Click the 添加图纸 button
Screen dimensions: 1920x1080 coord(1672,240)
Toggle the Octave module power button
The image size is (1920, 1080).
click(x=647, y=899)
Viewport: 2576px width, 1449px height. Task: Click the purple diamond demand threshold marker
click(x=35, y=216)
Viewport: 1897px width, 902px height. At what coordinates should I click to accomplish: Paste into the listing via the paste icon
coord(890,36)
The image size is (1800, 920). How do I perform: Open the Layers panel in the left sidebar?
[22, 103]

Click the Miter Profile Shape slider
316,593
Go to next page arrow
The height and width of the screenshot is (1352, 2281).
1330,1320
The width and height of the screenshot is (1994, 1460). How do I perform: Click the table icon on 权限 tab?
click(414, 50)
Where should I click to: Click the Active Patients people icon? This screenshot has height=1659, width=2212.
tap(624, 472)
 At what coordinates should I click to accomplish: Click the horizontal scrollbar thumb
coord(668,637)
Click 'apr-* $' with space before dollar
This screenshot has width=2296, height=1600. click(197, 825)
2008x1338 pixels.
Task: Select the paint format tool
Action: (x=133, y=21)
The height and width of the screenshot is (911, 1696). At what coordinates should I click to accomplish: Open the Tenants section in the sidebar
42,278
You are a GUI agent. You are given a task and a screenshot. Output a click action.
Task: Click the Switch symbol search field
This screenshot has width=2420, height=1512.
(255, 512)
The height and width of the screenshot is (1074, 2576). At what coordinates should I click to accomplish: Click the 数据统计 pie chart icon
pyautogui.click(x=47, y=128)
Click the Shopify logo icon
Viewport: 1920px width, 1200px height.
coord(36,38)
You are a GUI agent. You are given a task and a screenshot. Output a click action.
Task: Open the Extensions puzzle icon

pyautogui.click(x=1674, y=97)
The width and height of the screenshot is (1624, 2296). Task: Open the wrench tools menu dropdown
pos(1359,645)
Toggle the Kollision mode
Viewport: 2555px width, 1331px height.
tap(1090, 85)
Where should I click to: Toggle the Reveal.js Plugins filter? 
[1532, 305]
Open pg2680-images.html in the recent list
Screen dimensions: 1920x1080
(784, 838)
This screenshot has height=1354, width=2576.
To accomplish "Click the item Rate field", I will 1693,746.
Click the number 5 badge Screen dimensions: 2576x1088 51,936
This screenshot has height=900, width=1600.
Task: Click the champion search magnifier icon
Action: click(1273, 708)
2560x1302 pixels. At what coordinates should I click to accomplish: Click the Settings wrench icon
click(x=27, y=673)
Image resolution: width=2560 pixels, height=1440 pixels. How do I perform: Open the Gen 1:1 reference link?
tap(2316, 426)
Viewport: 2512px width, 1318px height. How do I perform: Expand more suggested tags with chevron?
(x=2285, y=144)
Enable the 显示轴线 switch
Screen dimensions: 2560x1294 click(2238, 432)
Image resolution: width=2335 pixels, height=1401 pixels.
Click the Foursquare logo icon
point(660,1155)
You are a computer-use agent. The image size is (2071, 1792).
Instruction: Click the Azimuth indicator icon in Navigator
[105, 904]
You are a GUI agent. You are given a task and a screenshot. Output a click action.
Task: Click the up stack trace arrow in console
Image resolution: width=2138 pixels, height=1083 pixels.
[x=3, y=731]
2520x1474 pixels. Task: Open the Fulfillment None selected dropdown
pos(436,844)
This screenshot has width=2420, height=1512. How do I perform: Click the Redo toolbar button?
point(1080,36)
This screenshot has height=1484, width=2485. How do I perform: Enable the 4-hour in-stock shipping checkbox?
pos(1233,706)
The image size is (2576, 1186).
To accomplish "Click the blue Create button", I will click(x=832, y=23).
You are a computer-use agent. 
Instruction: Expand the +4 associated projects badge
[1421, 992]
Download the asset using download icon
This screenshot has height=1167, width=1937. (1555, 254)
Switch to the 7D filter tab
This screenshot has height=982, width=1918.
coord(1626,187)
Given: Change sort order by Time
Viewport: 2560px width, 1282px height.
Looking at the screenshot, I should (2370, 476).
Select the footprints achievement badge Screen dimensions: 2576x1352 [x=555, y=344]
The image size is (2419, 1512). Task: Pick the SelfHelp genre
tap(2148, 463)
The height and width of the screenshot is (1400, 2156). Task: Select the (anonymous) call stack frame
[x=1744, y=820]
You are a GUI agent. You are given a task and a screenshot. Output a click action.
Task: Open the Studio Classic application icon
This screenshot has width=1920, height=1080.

────────

If a line in the records contains "will", report it.

Task output →
To accomplish "Click the item Rate field", I will 1693,746.
To accomplish "Click the blue Create button", I will click(x=832, y=23).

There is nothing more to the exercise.